## About this exercise
Print all the records below exactly as they stand, but leave out the pictures.

## Entries shown

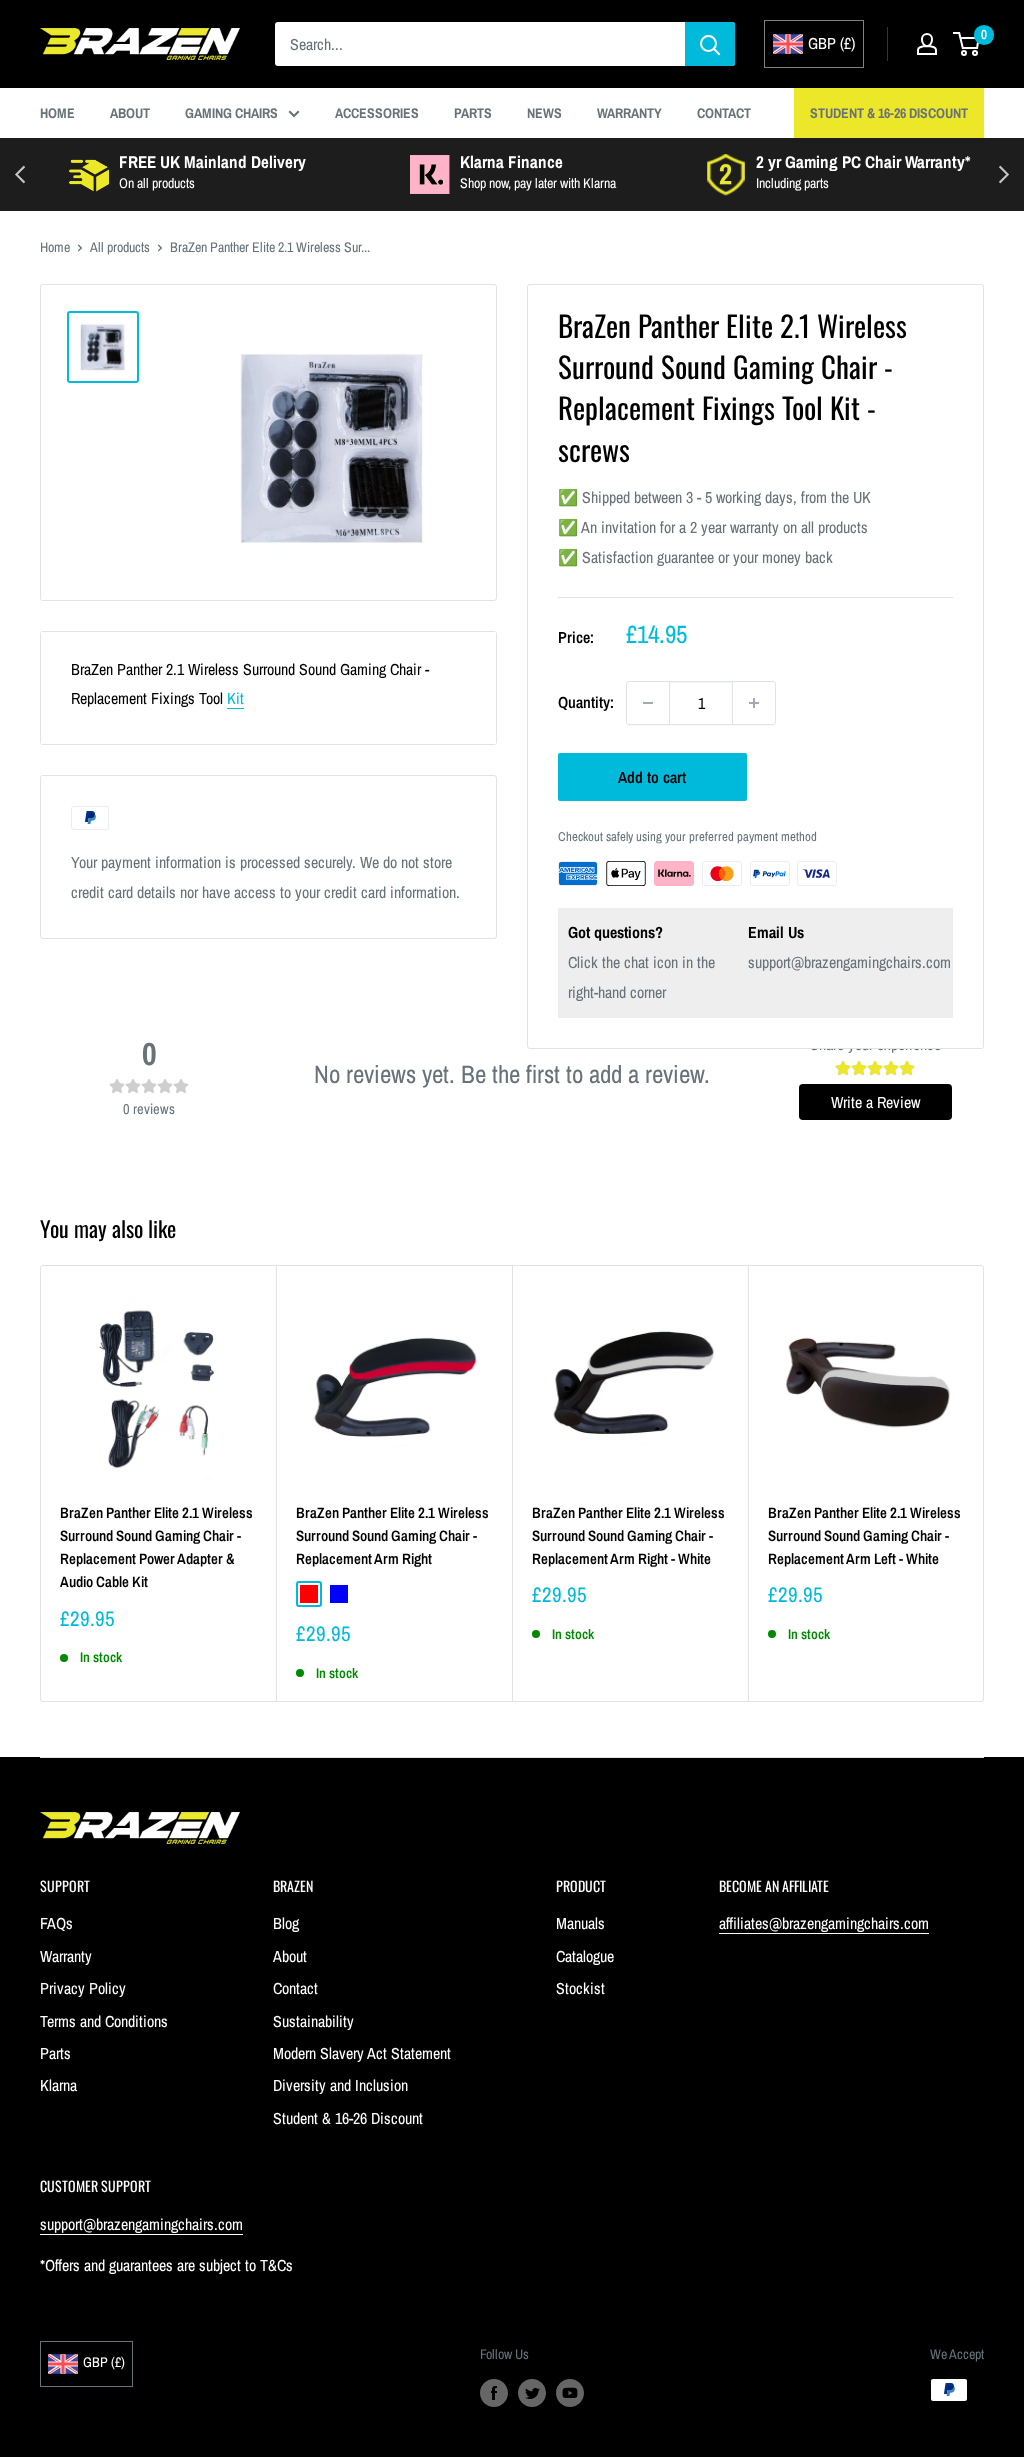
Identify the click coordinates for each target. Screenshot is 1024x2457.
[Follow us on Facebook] (494, 2392)
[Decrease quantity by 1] (648, 703)
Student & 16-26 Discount (889, 113)
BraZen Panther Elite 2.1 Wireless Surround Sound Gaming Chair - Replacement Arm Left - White (864, 1536)
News (544, 113)
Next (1004, 175)
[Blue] (339, 1594)
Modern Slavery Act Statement (362, 2053)
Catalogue (585, 1956)
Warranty (629, 113)
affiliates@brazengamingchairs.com (824, 1923)
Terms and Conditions (104, 2021)
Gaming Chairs (231, 113)
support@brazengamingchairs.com (849, 962)
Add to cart (652, 777)
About (130, 113)
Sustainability (313, 2021)
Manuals (580, 1923)
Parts (473, 113)
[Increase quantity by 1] (754, 703)
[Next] (984, 1483)
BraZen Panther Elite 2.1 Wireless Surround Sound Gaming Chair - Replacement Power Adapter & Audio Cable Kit (156, 1547)
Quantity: (586, 702)
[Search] (710, 44)
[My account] (927, 44)
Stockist (580, 1988)
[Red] (309, 1594)
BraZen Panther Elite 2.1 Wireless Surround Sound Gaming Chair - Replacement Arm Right (392, 1536)
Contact (724, 113)
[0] (967, 44)
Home (57, 113)
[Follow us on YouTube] (570, 2392)
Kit (235, 698)
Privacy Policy (83, 1988)
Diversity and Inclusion (340, 2085)
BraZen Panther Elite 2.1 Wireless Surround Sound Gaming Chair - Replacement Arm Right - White (628, 1536)
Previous (20, 175)
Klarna (58, 2085)
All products (120, 247)
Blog (286, 1923)
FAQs (56, 1923)
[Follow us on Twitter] (532, 2392)
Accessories (377, 113)
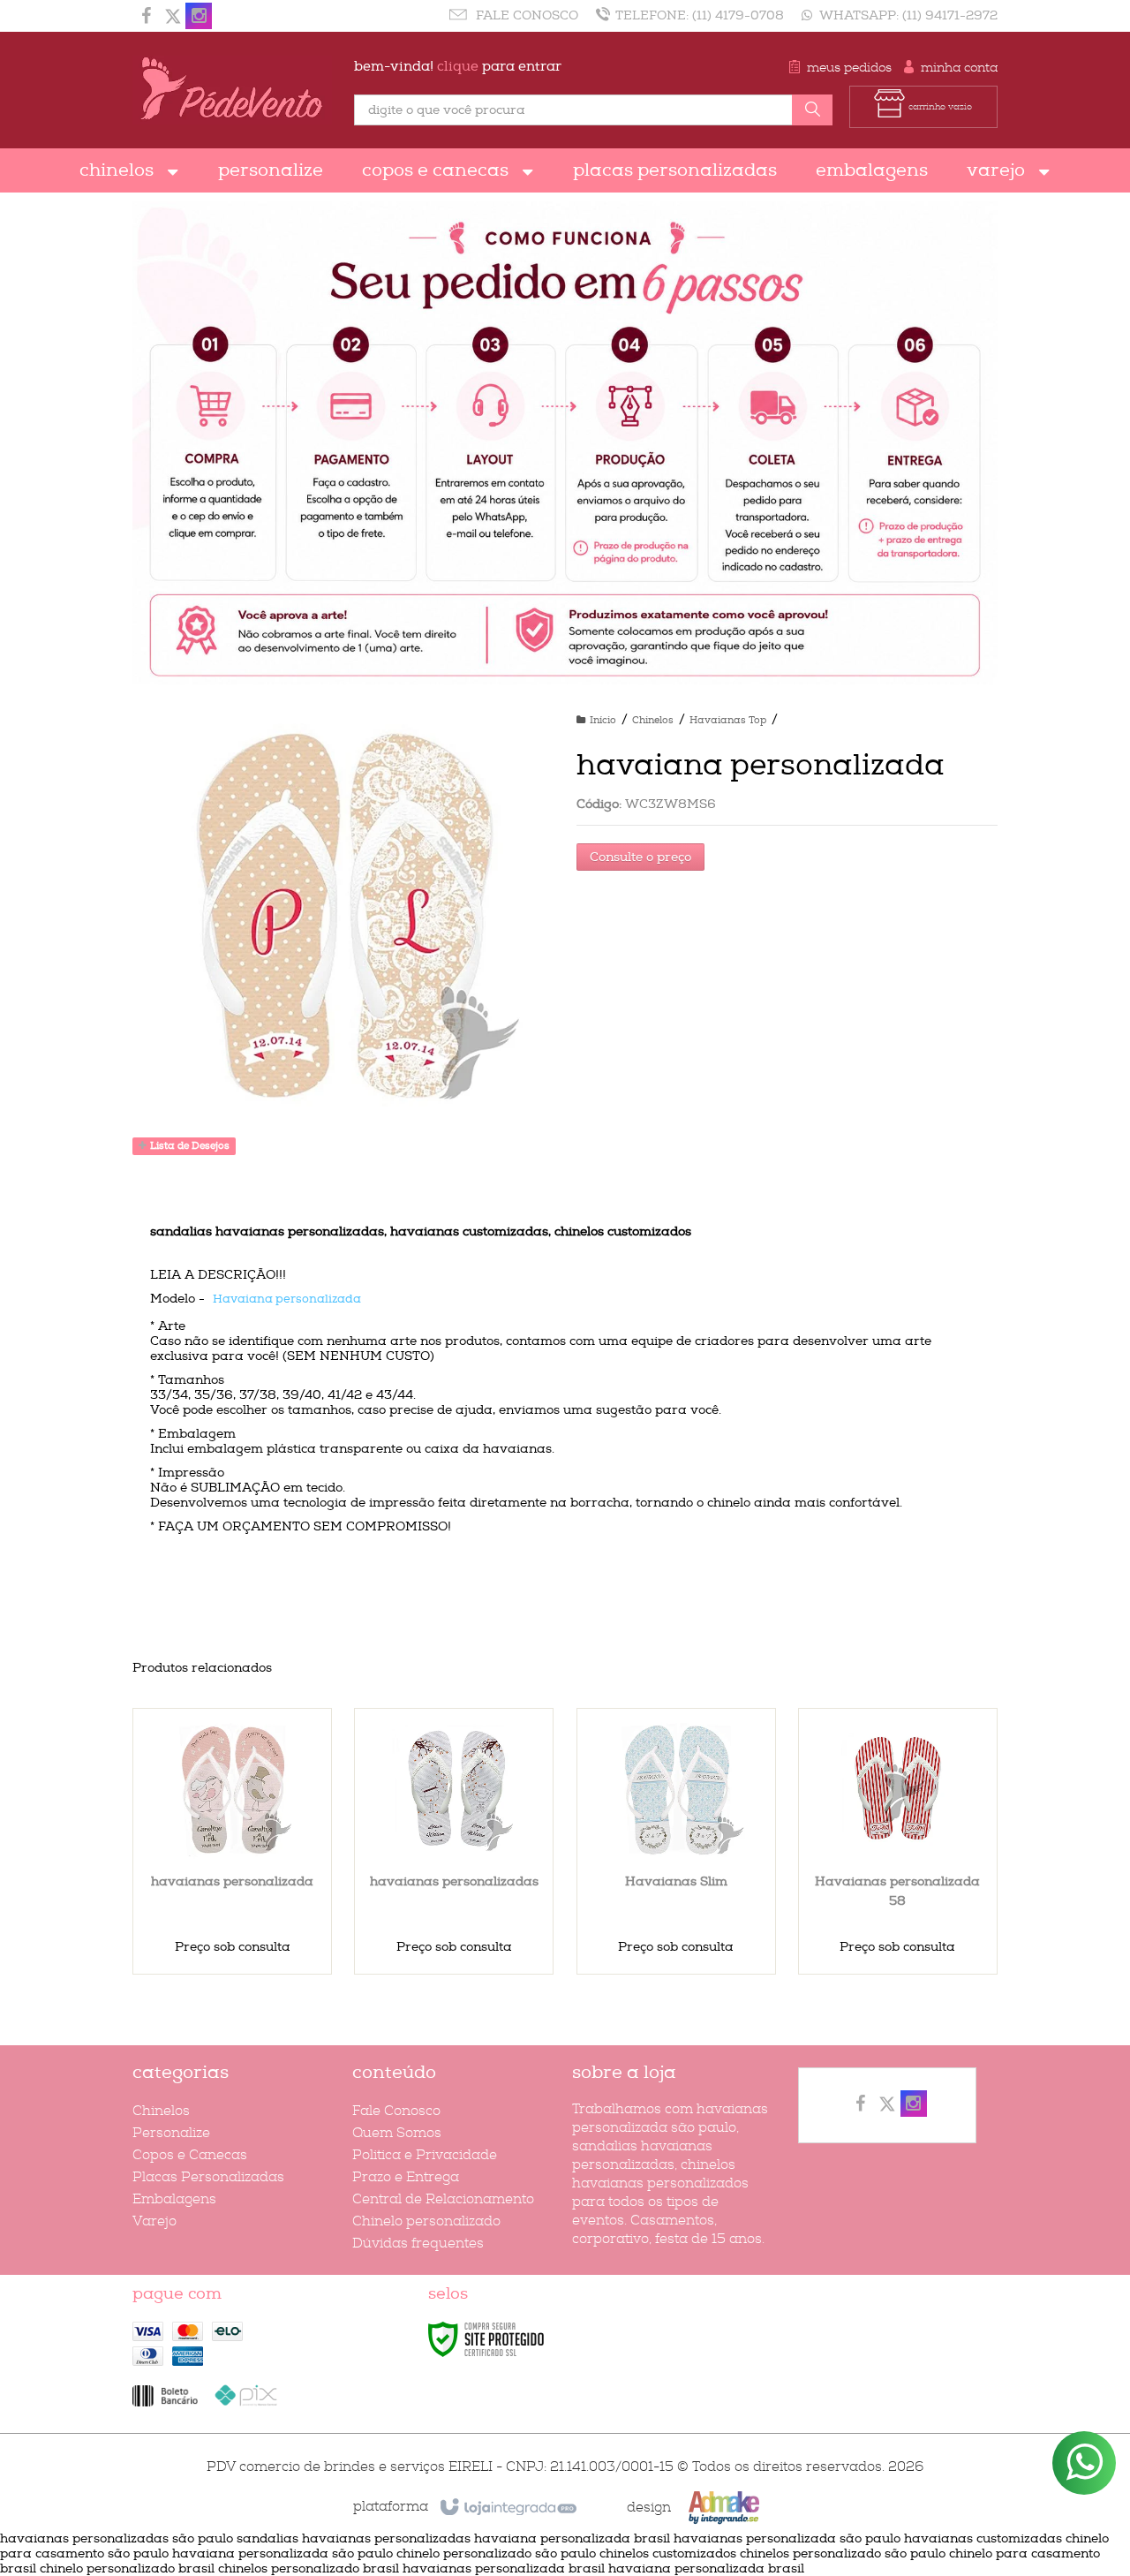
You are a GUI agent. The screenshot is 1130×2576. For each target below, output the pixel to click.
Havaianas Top (727, 720)
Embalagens (174, 2199)
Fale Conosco (525, 15)
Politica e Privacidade (424, 2155)
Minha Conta (959, 67)
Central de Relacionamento (443, 2199)
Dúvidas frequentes (418, 2243)
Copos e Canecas (189, 2155)
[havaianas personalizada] (232, 1841)
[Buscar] (812, 109)
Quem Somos (396, 2133)
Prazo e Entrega (405, 2177)
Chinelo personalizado (426, 2221)
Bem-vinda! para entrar (457, 66)
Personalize (171, 2133)
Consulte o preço (640, 857)
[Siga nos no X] (172, 18)
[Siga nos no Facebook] (145, 18)
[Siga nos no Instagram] (198, 18)
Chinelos (653, 720)
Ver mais (243, 1897)
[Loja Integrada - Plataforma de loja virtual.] (507, 2508)
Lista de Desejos (188, 1146)
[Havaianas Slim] (676, 1841)
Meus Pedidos (849, 67)
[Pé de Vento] (232, 90)
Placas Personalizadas (208, 2177)
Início (603, 720)
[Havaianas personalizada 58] (898, 1841)
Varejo (154, 2221)
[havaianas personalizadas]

## Final answer
Identify the click coordinates for each target. Screenshot is 1024x2457.
[Follow us on Facebook] (494, 2392)
[Decrease quantity by 1] (648, 703)
Student & 16-26 Discount (889, 113)
BraZen Panther Elite 2.1 Wireless Surround Sound Gaming Chair - Replacement Arm Left - White (864, 1536)
News (544, 113)
Next (1004, 175)
[Blue] (339, 1594)
Modern Slavery Act Statement (362, 2053)
Catalogue (585, 1956)
Warranty (629, 113)
affiliates@brazengamingchairs.com (824, 1923)
Terms and Conditions (104, 2021)
Gaming Chairs (231, 113)
support@brazengamingchairs.com (849, 962)
Add to cart (652, 777)
About (130, 113)
Sustainability (313, 2021)
Manuals (580, 1923)
Parts (473, 113)
[Increase quantity by 1] (754, 703)
[Next] (984, 1483)
BraZen Panther Elite 2.1 Wireless Surround Sound Gaming Chair - Replacement Power Adapter & Audio Cable Kit (156, 1547)
Quantity: (586, 702)
[Search] (710, 44)
[My account] (927, 44)
Stockist (580, 1988)
[Red] (309, 1594)
BraZen Panther Elite 2.1 Wireless Surround Sound Gaming Chair - Replacement Arm Right (392, 1536)
Contact (724, 113)
[0] (967, 44)
Home (57, 113)
[Follow us on YouTube] (570, 2392)
Kit (235, 698)
Privacy Policy (83, 1988)
Diversity and Inclusion (340, 2085)
BraZen Panther Elite 2.1 Wireless Surround Sound Gaming Chair - Replacement Arm Right - White (628, 1536)
Previous (20, 175)
Klarna (58, 2085)
All products (120, 247)
Blog (286, 1923)
FAQs (56, 1923)
[Follow us on Twitter] (532, 2392)
Accessories (377, 113)
You are a GUI agent. The screenshot is 1130×2576. For each target below, output the pixel to click.
Havaianas Top (727, 720)
Embalagens (174, 2199)
Fale Conosco (525, 15)
Politica e Privacidade (424, 2155)
Minha Conta (959, 67)
Central de Relacionamento (443, 2199)
Dúvidas frequentes (418, 2243)
Copos e Canecas (189, 2155)
[havaianas personalizada] (232, 1841)
[Buscar] (812, 109)
Quem Somos (396, 2133)
Prazo e Entrega (405, 2177)
Chinelo personalizado (426, 2221)
Bem-vinda! para entrar (457, 66)
Personalize (171, 2133)
Consulte o preço (640, 857)
[Siga nos no X] (172, 18)
[Siga nos no Facebook] (145, 18)
[Siga nos no Instagram] (198, 18)
Chinelos (653, 720)
Ver mais (243, 1897)
[Loja Integrada - Plataforma de loja virtual.] (507, 2508)
Lista de Desejos (188, 1146)
[Havaianas Slim] (676, 1841)
Meus Pedidos (849, 67)
[Pé de Vento] (232, 90)
Placas Personalizadas (208, 2177)
Início (603, 720)
[Havaianas personalizada 58] (898, 1841)
Varejo (154, 2221)
[havaianas personalizadas]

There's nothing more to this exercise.